Görev A
Kayıtlarda "Where should I click to: Expand the ระดับราคา" ifadesini içeren satırdan "tap(288, 76)" ifadesini içeren satıra kadar her şeyi, iki uç satır da dahil ve boş satırlar atlanarak, numaralı liste biçiminde düzenleyin.

Alıntı
--- --- ---

Ben Böyleyim

24 dk

Selçuk İnan topun başına geçti. Euro 2016 için belki de son şanstı. Gerildi, kaleye baktı ve koşmaya başladı. Gerisini biliyorsunuz... Milli takımın kahramanı, Fransa yolculuğu öncesi sorularımızı yanıtladı.

Takımınızda Selçuk İnan varsa, ona güvenirsiniz. İstikrarlı ve süreklidir, daima ileriye oynamaya çalışır ama geride de sağlam durur. Sahada çizdiği profil, aynı zamanda onun kariyer özetidir. Bulunduğu noktaya adım adım gelmiştir Selçuk İnan. Artık bilmeyen yok; İskenderun’daki ilçe takımında başlayan hikâyesi sırasıyla Çanakkale Dardanelspor, Manisaspor, Trabzonspor ve nihayet beş yılda üç şampiyonluk yaşayacağı, kaptanı olacağı Galatasaray’a uzanır. Bunlar, sağlam ve sürekli ileriye doğru atılmış adımlardır. Milli takım geçmişi de farklı sayılmaz. U16’dan itibaren ay-yıldızlı formayı istisnasız her yaş grubunda giyer, sonunda A Milli Takım’ın orkestra şefliğini üstlenir.

Onu birçoklarından farklı hale getiren, biraz da tüm bunları başarırken beyefendiliğinden hiç taviz vermemesi demek yanlış olmaz. Selçuk İnan saygındır; gerginlikten, polemikten, magazinden uzak durur. Düşününce, her hafta izlediğimiz birine göre onu aslında çok da yakından tanımıyoruz. İşini yapar ve bunun dışına taşan konularda fazla konuşmaz. Bu röportaj da bir istisna olmadı. Lider oyuncu, polemikten uzak durdu ve hep saha içinde kaldı.

İzlanda’ya attığınız golle başlayalım... Türkiye’nin Euro 2016 vizesi almasına birinci elden katkıda bulundunuz. O golü; öncesi, vuruş anı ve sonrasıyla anlatabilir misiniz?

--- --- ---

Verilen veriler
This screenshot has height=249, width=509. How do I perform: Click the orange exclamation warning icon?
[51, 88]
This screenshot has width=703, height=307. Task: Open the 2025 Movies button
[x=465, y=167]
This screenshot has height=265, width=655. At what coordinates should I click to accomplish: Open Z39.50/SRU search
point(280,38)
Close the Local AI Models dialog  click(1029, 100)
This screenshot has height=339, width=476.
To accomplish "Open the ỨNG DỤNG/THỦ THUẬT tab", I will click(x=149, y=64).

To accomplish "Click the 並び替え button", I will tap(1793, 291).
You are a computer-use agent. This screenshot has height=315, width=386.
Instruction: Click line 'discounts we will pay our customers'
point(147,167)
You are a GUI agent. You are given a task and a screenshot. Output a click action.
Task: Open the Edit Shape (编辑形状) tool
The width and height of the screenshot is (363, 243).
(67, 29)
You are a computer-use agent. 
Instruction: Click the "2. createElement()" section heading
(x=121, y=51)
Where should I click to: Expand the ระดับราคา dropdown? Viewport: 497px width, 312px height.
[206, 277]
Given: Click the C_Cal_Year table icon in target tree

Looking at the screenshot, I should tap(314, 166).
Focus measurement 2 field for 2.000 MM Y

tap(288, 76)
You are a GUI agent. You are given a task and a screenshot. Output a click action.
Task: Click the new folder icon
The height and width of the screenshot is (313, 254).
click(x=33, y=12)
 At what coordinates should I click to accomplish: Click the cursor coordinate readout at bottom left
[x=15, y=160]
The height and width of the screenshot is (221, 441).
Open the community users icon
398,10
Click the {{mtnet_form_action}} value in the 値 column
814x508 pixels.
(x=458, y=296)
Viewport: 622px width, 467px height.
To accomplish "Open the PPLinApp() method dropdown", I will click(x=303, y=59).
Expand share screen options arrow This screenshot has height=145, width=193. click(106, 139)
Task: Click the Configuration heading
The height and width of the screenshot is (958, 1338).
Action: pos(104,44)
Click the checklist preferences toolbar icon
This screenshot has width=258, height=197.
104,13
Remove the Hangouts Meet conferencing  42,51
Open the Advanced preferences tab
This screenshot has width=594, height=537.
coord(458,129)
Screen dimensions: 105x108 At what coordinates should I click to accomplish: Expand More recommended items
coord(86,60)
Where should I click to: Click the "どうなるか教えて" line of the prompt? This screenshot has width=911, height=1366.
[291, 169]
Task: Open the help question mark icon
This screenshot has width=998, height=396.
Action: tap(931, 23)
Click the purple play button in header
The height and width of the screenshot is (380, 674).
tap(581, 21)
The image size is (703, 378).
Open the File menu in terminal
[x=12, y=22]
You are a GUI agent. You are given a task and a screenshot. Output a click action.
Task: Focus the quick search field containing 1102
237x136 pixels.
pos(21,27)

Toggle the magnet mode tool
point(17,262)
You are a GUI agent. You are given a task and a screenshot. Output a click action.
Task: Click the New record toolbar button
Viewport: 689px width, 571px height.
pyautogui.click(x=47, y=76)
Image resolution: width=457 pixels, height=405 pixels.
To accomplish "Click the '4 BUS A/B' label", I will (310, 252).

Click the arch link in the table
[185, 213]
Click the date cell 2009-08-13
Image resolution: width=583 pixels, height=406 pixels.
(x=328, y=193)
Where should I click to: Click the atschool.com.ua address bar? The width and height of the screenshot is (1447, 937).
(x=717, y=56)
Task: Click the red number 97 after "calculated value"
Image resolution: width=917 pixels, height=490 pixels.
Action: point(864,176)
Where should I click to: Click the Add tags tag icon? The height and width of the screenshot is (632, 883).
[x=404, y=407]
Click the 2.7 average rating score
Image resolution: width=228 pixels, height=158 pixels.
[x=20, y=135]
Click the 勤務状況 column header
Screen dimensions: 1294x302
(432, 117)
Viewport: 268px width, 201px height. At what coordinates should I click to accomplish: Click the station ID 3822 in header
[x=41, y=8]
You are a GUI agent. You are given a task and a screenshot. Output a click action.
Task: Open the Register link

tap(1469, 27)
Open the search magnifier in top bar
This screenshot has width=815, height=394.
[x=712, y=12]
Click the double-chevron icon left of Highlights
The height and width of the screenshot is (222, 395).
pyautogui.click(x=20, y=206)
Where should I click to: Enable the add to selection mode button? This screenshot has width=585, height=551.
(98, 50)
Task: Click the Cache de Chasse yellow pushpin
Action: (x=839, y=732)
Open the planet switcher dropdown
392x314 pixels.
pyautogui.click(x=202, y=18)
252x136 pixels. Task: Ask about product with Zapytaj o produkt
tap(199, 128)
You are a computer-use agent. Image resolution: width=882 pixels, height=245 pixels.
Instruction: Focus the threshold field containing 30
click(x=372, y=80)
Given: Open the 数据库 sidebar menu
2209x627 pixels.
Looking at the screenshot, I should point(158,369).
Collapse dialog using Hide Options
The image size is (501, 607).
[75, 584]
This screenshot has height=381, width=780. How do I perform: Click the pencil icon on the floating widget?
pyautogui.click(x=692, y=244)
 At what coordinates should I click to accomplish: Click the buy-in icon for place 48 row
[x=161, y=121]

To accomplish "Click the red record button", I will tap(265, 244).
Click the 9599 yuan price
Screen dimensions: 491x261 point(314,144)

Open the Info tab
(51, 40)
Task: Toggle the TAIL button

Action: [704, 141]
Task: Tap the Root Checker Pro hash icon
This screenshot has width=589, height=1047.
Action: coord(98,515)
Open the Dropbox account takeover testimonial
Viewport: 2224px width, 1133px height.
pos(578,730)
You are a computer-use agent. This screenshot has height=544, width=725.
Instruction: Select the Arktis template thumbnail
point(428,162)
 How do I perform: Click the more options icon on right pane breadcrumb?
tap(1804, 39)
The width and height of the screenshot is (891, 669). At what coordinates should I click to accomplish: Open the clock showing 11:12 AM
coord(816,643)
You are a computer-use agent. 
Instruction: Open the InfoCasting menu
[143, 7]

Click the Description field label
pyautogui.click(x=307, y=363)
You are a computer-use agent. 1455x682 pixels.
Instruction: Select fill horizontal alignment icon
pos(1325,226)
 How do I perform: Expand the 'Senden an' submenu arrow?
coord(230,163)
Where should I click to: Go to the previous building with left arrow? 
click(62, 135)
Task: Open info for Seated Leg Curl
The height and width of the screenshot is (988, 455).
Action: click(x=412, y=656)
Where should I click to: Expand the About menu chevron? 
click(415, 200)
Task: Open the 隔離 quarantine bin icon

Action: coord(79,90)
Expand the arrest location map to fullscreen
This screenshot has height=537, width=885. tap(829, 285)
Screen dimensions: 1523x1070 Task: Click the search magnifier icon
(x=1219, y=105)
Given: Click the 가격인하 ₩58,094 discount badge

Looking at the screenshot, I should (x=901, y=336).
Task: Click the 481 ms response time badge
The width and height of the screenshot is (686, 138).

--- --- ---

Görev B
Röportajdan "Selçuk İnan topun" ifadesinden "öncesi sorularımızı yanıtladı." ifadesine kadar her şeyi hiçbir değişiklik yapmadan çıkarın.

Cevap A
1. Where should I click to: Expand the ระดับราคา dropdown? Viewport: 497px width, 312px height.
2. [206, 277]
3. Given: Click the C_Cal_Year table icon in target tree
4. Looking at the screenshot, I should tap(314, 166).
5. Focus measurement 2 field for 2.000 MM Y
6. tap(288, 76)

Cevap B
Selçuk İnan topun başına geçti. Euro 2016 için belki de son şanstı. Gerildi, kaleye baktı ve koşmaya başladı. Gerisini biliyorsunuz... Milli takımın kahramanı, Fransa yolculuğu öncesi sorularımızı yanıtladı.